[DATA SHOWN]
══════════════════════════════

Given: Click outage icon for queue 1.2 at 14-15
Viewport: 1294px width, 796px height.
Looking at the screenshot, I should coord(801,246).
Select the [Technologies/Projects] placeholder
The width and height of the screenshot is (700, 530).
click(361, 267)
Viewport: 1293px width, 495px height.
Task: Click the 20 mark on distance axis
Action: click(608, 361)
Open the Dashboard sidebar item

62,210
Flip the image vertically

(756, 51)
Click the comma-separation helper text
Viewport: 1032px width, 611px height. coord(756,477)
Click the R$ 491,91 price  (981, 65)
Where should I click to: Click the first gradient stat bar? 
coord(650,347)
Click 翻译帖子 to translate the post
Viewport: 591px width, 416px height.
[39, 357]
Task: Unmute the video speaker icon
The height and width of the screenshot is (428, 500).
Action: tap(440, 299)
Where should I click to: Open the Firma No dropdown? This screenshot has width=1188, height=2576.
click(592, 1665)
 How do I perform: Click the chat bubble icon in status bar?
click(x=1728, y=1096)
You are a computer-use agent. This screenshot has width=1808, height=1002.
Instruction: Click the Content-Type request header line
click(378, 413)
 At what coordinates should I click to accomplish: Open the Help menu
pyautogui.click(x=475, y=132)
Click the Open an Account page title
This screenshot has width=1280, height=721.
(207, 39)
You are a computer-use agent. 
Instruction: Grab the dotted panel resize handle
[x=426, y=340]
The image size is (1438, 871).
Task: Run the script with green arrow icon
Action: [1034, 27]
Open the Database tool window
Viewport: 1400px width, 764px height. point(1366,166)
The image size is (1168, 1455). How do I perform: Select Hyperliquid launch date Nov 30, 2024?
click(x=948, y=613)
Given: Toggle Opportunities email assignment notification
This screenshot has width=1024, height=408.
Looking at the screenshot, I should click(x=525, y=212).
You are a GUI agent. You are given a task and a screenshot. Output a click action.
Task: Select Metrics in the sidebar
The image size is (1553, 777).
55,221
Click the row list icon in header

══════════════════════════════

[EXERCISE REQUIREMENTS]
Please write out, exactly as they appear, the lines from the line containing "The image size is (1553, 777)." through the last line of the records above, both included.

[ANSWER TO THE PROBLEM]
The image size is (1553, 777).
55,221
Click the row list icon in header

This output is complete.